EXERCISE
Rewrite the lines below, from the first line through the line containing "tap(17, 472)", so that "computer-use agent" becomes "desktop automation agent" wherever it occurs, leaving everything else unchanged.

EXERCISE MATERIALS
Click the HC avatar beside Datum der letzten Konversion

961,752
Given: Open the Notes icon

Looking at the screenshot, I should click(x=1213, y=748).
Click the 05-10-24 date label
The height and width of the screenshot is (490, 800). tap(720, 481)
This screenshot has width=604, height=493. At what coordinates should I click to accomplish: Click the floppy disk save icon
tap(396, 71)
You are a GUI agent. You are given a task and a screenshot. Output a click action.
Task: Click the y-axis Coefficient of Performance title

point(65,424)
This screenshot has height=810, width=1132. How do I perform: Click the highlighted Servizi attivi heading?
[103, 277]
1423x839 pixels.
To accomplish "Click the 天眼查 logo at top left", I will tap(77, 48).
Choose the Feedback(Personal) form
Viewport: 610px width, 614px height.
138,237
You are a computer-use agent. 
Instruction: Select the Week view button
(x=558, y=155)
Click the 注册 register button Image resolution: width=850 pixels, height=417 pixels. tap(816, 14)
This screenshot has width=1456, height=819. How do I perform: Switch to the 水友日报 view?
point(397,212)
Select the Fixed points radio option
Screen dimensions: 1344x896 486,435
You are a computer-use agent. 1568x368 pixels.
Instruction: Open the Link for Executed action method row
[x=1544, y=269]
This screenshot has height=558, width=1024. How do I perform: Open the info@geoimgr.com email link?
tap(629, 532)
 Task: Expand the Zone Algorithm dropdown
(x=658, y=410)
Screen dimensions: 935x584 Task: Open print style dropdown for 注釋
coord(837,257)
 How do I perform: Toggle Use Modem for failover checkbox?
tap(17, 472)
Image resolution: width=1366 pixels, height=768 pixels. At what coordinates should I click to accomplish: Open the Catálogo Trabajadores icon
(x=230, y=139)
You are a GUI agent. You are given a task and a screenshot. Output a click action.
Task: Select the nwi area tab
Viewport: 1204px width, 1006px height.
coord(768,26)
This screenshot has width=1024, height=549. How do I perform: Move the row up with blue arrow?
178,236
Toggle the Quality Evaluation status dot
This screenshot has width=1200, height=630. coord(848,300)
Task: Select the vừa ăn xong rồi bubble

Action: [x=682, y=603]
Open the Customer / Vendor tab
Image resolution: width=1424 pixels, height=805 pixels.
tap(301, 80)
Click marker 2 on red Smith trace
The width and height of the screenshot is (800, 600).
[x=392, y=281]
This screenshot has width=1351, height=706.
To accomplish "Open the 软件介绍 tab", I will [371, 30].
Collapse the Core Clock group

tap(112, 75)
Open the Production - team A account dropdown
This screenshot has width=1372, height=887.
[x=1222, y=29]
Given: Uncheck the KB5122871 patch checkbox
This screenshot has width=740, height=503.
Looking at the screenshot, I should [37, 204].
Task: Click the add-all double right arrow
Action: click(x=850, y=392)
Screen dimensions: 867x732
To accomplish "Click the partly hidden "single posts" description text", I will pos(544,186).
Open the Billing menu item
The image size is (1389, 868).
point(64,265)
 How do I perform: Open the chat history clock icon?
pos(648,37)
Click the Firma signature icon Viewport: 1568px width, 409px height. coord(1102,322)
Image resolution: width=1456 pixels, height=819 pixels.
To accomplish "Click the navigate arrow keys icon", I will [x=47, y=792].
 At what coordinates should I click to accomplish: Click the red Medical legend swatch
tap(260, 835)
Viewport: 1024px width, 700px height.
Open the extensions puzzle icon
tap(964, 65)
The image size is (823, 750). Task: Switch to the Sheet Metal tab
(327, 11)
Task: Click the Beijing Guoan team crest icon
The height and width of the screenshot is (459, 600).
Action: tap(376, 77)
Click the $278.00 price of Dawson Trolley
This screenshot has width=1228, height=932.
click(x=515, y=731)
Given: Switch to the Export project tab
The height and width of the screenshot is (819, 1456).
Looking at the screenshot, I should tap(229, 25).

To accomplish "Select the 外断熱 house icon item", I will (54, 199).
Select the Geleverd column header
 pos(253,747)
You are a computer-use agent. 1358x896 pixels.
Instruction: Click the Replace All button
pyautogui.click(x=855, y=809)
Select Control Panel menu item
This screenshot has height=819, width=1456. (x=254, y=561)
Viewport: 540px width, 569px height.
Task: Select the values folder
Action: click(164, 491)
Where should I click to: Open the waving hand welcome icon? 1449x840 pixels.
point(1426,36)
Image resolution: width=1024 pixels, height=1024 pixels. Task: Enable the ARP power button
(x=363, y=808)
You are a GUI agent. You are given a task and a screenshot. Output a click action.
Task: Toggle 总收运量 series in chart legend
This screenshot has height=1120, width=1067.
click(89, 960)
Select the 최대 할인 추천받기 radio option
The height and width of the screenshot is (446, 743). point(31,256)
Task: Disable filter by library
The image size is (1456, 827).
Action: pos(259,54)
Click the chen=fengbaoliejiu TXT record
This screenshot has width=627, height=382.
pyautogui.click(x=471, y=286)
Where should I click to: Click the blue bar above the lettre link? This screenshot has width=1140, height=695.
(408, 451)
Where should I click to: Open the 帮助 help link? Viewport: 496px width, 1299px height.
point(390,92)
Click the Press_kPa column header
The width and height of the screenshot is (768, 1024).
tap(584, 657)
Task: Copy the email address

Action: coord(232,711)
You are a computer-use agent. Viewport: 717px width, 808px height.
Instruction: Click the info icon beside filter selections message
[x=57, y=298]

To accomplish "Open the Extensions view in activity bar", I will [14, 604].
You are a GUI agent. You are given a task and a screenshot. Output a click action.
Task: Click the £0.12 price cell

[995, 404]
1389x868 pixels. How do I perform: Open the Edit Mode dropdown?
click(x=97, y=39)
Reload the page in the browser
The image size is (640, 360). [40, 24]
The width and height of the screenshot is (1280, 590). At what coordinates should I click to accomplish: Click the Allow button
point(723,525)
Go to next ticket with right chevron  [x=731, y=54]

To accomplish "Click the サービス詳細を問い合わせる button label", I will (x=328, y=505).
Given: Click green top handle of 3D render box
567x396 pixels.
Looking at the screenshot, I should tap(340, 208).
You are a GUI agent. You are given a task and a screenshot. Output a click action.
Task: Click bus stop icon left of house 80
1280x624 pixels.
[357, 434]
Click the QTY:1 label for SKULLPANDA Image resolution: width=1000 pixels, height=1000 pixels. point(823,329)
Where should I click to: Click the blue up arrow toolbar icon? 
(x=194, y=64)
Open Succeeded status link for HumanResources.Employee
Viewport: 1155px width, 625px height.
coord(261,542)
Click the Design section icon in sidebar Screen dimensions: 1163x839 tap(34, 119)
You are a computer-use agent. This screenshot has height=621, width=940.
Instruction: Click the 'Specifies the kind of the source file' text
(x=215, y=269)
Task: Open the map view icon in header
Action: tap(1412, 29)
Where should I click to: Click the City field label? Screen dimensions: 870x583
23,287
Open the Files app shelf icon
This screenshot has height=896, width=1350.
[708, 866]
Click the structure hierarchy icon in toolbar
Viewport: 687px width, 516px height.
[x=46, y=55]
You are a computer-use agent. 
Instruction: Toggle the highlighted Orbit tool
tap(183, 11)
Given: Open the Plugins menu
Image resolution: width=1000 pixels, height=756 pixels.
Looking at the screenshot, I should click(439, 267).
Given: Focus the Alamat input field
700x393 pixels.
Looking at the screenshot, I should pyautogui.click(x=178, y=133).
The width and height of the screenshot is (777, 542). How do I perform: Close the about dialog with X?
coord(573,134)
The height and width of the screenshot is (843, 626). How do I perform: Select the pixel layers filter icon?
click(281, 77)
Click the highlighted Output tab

TASK RESULT
Click the HC avatar beside Datum der letzten Konversion

961,752
Given: Open the Notes icon

Looking at the screenshot, I should click(x=1213, y=748).
Click the 05-10-24 date label
The height and width of the screenshot is (490, 800). tap(720, 481)
This screenshot has width=604, height=493. At what coordinates should I click to accomplish: Click the floppy disk save icon
tap(396, 71)
You are a GUI agent. You are given a task and a screenshot. Output a click action.
Task: Click the y-axis Coefficient of Performance title

point(65,424)
This screenshot has height=810, width=1132. How do I perform: Click the highlighted Servizi attivi heading?
[103, 277]
1423x839 pixels.
To accomplish "Click the 天眼查 logo at top left", I will tap(77, 48).
Choose the Feedback(Personal) form
Viewport: 610px width, 614px height.
138,237
You are a desktop automation agent. 
Instruction: Select the Week view button
(x=558, y=155)
Click the 注册 register button Image resolution: width=850 pixels, height=417 pixels. tap(816, 14)
This screenshot has width=1456, height=819. How do I perform: Switch to the 水友日报 view?
point(397,212)
Select the Fixed points radio option
Screen dimensions: 1344x896 486,435
You are a desktop automation agent. 1568x368 pixels.
Instruction: Open the Link for Executed action method row
[x=1544, y=269]
This screenshot has height=558, width=1024. How do I perform: Open the info@geoimgr.com email link?
tap(629, 532)
 Task: Expand the Zone Algorithm dropdown
(x=658, y=410)
Screen dimensions: 935x584 Task: Open print style dropdown for 注釋
coord(837,257)
 How do I perform: Toggle Use Modem for failover checkbox?
tap(17, 472)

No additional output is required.